Melewati bak penampungan air yang pertama kami mulai dibingungkan dengan percabangan jalan. Kami saat itu memilih yang ke kiri. Jalan yang lebih menanjak itu bukannya salah, bisa kok sampai ke pos 1 tapi ternyata jalur yang benar adalah yang ke kanan. Pantas saja jalur yang kami lewati itu masih sangat rimbun bahkan sempat kita temui pohon tumbang yang melintang di tengah jalur yang seakan memberi petunjuk pada kami kalau jalur yang kami ambil bukan yang biasa dilewati. Sempat punya keputusan untuk berbalik arah, tapi sudah lumayan jauh pula kami berjalan. Bayu yang punya feeling kalau kami tidak salah jalan mencoba menerobos ranting-ranting pohon tumbang tersebut. Benar saja kami mendapat jalan setapak yang skhirnya bisa membawa kami ke Pos 1. Di perjalanan menuju pos 1 kami masih menemukan sapi yang digembalakan namun sang penggembala tidak tampak di dekatnya, mungkin sapi itu dilepas begitu saja memakan rumput segar Gunung Bawakaraeng. Jarak basecamp menuju Pos 1 menurut catatan kami adalah 1 jam perjalanan. Di pos pertama ini juga terdapat percabangan jalur yang mengarah ke Lembah Ramma yang juga merupakan tempat favorit para pendaki Gunung Bawakaraeng.
Pos 1 – Pos 2
Menuju Pos 2 jalur masih tak berbeda jauh dan belum ditemui tanjakan yang berarti. Hingga 45 menit perjalanan kami sampai di Pos 2 yang tempatnya cukup datar dan terdapat satu aliran sungai yang jernih. Kami memutuskan beristirahat di pos tersebut sekaligus sholat. Namun udara dingin dan hujan yang belum reda membuat kami enggan untuk mengambil air wudhu. Tapi dingin yang kami rasakan sudah tak kami indahkan lagi, sudah kepalang basah gitu soalnya. Begitu semua selesai kami bergegas melanjutkan perjalanan menuju Pos 3.
Pos 2 – Pos 3
Jarak Pos 2 ke Pos 3 cukup dekat, cukup 15 menit untuk sampai. Pos ini adalah pos yang cukup luas dan terdapat aliran sungai yang bisa digunakan untuk mengisi cadangan air. Kami tak singgah di pos ini karena masih belum terlalu jauh kami berjalan. Kami lanjut saja berjalan menuju Pos 4.

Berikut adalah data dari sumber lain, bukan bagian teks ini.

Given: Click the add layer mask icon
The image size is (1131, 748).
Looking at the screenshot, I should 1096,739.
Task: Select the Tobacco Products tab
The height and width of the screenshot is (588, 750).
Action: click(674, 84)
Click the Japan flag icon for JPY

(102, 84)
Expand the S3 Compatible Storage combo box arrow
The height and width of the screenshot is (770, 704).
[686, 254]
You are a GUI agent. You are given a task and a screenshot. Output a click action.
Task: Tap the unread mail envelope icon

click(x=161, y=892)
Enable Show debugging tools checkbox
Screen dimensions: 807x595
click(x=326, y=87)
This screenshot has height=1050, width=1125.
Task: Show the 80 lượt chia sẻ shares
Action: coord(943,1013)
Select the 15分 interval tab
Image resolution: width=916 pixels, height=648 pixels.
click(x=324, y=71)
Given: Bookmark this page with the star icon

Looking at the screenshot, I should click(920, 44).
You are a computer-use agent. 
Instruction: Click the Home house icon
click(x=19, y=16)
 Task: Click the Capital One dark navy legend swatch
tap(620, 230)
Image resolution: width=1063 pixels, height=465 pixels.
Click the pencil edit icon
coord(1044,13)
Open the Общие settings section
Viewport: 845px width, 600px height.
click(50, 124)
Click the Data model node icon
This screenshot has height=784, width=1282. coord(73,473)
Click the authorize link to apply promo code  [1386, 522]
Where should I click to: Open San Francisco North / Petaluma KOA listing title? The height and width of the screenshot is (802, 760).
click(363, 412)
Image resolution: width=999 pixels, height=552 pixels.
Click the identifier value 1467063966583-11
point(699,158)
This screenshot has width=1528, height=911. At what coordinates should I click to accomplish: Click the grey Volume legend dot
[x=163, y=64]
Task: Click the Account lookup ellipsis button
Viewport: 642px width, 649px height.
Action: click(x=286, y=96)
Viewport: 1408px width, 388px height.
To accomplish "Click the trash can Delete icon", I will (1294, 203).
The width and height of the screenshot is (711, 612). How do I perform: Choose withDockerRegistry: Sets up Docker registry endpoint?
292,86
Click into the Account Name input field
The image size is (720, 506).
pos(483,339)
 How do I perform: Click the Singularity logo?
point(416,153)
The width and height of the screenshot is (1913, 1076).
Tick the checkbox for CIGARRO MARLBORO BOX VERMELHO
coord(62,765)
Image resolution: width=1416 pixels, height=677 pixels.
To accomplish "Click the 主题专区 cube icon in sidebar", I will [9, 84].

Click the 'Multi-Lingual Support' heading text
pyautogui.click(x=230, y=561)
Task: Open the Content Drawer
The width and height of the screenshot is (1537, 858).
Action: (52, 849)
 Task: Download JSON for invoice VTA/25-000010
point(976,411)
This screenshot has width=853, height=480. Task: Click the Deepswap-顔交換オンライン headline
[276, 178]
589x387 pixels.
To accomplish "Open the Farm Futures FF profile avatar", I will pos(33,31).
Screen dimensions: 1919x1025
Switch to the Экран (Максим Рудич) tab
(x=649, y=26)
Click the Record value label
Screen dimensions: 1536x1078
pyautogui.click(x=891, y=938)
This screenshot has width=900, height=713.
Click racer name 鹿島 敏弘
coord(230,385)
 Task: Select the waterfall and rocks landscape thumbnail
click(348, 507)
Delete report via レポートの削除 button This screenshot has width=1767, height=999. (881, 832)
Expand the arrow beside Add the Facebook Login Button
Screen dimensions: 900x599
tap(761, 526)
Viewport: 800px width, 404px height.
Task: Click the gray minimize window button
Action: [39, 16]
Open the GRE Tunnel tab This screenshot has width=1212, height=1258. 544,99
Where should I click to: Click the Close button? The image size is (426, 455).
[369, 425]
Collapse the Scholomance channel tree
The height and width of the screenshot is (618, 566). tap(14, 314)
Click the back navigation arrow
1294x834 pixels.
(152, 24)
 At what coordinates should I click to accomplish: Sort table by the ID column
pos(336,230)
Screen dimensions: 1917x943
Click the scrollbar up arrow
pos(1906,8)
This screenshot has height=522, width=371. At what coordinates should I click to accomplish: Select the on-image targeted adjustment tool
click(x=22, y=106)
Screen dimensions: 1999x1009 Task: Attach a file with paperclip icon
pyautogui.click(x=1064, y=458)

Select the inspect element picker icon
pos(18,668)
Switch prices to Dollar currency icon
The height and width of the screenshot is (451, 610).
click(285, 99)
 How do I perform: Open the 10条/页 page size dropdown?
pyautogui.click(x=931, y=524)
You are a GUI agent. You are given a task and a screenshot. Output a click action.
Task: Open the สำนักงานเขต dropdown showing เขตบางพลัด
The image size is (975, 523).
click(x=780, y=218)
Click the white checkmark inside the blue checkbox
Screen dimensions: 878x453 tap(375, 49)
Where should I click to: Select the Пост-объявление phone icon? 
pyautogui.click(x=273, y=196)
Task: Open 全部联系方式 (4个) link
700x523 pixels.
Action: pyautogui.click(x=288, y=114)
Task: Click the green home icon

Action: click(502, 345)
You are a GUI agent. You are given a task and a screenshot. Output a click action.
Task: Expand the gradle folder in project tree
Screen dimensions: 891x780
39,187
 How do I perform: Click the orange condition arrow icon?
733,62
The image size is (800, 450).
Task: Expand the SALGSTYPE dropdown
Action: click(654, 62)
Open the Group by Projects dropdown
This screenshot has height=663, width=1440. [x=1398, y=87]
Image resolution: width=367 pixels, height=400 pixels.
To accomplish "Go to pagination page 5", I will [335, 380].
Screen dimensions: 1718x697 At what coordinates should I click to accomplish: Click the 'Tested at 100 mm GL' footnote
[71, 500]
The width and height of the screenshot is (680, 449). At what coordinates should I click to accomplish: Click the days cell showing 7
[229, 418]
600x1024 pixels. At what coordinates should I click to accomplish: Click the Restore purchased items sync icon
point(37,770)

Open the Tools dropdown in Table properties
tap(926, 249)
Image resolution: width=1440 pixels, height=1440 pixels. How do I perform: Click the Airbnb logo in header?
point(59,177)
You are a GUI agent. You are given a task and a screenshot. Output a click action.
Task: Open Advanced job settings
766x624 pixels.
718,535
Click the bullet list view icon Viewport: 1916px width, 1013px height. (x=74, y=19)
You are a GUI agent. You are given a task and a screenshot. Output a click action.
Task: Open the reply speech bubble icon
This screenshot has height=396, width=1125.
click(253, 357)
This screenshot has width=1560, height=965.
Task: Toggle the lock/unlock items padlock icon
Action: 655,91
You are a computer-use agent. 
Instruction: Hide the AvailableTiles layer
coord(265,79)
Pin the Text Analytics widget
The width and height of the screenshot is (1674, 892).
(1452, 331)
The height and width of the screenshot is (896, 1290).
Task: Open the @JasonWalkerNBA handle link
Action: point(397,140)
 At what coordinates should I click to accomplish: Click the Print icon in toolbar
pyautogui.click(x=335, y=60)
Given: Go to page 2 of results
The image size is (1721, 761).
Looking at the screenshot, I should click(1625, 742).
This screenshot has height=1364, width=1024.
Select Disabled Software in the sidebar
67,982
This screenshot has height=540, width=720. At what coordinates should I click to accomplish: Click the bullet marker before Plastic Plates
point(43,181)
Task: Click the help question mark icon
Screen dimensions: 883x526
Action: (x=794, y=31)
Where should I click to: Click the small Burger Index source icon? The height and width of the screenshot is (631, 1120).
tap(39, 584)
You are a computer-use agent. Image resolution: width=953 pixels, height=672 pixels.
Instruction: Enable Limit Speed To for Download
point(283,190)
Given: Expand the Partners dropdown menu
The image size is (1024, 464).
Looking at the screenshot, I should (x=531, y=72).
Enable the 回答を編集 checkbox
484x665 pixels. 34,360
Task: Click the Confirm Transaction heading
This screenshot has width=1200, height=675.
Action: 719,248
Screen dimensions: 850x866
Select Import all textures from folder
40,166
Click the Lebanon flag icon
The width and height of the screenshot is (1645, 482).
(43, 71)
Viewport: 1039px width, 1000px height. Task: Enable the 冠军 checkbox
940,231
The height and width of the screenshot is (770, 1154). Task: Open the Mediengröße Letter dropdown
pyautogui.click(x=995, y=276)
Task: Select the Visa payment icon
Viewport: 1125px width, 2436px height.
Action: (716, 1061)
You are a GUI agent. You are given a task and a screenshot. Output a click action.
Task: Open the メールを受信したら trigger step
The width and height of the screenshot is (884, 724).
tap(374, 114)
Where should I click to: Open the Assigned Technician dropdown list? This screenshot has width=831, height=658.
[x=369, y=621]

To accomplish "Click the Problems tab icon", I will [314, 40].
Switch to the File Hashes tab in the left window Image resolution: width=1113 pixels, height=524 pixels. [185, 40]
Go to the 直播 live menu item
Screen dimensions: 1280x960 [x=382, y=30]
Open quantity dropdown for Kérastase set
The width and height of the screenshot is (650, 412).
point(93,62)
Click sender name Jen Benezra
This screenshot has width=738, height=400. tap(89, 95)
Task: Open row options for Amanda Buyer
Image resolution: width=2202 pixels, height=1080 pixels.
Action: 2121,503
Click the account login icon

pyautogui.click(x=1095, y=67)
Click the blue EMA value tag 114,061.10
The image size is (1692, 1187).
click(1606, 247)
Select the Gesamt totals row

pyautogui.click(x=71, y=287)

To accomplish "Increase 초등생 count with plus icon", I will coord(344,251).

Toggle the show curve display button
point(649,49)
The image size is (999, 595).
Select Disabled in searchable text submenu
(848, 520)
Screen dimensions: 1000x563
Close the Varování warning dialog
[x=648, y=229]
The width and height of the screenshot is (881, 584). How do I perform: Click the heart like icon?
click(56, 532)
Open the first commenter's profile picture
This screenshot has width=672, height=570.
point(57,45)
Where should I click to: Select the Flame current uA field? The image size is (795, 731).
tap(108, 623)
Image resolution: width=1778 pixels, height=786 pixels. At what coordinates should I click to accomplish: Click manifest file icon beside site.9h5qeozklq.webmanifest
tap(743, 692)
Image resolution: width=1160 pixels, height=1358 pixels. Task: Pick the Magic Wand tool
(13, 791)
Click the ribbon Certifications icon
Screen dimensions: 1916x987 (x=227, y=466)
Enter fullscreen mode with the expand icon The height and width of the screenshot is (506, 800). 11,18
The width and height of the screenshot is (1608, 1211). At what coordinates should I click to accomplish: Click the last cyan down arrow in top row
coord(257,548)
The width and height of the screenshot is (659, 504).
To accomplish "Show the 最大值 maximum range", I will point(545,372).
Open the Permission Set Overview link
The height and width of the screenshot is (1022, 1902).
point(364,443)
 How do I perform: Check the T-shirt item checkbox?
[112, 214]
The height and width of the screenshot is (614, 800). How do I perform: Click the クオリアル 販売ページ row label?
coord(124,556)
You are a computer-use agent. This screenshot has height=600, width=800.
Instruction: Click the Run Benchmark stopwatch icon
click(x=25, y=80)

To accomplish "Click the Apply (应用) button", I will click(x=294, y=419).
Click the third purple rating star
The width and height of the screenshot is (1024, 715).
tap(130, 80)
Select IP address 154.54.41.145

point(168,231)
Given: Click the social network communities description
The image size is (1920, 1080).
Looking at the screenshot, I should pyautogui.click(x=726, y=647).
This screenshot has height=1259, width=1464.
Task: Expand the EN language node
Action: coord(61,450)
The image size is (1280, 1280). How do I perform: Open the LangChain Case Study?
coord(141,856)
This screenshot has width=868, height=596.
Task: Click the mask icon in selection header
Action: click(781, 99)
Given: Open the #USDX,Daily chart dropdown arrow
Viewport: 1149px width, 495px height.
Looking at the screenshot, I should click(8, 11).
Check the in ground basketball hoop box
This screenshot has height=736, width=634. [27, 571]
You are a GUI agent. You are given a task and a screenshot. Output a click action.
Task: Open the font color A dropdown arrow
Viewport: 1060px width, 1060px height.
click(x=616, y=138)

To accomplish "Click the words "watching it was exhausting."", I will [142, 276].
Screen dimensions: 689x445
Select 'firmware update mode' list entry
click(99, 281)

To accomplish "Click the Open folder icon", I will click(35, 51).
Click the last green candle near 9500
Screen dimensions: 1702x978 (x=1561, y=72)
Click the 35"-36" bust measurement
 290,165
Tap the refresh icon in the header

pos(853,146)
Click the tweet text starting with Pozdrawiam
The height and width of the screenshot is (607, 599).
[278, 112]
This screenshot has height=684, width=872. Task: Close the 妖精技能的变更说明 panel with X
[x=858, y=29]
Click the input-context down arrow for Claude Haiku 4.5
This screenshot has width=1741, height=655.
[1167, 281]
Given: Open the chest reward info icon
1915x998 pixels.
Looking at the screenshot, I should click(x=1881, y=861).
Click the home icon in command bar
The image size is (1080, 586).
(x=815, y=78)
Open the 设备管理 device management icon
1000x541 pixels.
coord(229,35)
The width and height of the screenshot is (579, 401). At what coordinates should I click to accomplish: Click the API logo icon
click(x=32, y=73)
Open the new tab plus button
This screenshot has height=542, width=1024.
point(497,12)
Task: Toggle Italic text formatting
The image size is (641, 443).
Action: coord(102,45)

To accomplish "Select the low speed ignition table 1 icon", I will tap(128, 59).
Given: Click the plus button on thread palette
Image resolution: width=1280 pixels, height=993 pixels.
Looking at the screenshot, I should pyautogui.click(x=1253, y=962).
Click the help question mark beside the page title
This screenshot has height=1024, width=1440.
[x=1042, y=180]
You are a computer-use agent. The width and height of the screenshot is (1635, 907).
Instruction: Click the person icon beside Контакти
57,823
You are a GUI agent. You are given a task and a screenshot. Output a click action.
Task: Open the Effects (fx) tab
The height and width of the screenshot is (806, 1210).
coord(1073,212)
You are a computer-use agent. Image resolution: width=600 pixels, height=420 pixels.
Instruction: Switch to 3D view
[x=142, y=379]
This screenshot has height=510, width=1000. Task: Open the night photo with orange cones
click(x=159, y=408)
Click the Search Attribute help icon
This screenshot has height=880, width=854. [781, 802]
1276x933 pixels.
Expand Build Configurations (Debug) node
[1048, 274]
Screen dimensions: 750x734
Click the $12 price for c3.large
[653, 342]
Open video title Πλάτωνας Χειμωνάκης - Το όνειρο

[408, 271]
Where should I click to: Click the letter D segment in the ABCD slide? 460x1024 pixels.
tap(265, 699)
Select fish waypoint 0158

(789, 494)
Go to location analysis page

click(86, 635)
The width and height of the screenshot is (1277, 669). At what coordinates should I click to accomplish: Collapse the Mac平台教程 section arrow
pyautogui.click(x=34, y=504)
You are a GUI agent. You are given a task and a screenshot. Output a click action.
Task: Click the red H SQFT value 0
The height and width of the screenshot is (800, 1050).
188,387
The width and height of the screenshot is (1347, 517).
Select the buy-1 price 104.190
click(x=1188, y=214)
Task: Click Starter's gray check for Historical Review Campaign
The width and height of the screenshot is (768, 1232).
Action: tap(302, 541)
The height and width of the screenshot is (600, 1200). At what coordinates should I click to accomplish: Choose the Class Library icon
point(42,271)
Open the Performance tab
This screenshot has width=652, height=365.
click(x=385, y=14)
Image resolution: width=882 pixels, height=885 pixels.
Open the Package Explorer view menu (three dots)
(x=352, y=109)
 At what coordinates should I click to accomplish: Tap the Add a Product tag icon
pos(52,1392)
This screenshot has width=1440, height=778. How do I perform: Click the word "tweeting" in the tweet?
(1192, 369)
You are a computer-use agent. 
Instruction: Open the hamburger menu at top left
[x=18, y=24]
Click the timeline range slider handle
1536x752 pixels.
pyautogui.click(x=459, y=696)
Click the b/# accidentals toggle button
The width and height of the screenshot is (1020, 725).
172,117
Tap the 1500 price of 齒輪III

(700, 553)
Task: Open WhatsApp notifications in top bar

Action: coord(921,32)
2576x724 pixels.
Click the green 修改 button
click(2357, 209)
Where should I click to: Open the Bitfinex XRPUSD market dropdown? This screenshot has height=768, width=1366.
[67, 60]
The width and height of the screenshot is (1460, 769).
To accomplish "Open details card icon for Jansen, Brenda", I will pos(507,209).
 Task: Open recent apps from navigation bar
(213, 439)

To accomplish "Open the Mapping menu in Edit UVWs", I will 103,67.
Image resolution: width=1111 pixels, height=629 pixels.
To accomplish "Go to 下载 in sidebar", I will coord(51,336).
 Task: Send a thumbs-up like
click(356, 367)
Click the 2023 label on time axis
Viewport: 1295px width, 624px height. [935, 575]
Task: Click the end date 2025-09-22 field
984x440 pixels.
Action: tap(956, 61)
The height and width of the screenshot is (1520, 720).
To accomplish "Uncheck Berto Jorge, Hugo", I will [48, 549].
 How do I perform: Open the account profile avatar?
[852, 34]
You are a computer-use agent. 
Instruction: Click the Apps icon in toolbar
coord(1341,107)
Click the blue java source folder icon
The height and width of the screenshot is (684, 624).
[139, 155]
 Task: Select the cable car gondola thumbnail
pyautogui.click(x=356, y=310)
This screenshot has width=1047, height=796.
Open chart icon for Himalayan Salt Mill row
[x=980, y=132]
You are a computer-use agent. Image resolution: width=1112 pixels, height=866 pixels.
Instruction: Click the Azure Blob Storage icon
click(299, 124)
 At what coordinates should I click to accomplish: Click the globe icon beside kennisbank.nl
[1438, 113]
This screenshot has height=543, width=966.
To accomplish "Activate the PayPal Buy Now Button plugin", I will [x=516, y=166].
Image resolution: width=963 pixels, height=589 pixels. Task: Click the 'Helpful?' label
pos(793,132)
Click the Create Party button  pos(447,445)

sungai yang ada di Pos 3 |
jernih dan seger banget |
Pos 3 – Pos 4
Perjalanan menuju Pos 4 kami dimanjakan dengan pemandangan vegetasi yang begitu menakjubkan dimana terdapat pepohonan yang ditumbuhi lumut yang menempel di seluruh permukaan batangnya yang mengesankan bahwa kami sedang berada di tengah-tengah hutan lumut. Pos 4 ditandai dengan adanya satu tumpukan batu-batu ukuran tanggung yang tersusun menyerupai sebuah makam lengkap dengan nisannya. Kami menempuh perjalanan menuju Pos 4 selama 1 jam dari pos sebelumnya.
Pos 4 – Pos 5
Berjalan 45 menit melewati jalur yang masih datar sedikit tanjakan kami sampai di Pos 5, pos dengan tanah datar paling luas sehingga cocok untuk beristirahat. Kami pun menyempatkan rehat sejenak sambil mengisi perut dengan bekal yang kami bawa. Disitulah kami mulai bertemu dengan rombongan pendaki lain. Kami sempat diberi tahu kalau mereka tinggal disitu sejak tadi pagi dan tak berani naik karena menurut kabar pendaki yang turun tadi katanya di atas anginnya sangat kencang hampir menyerupai badai. Kami pun sempat merasakan sisa-sisa badainya di Pos 5, secara pos tersebut sangat terbuka.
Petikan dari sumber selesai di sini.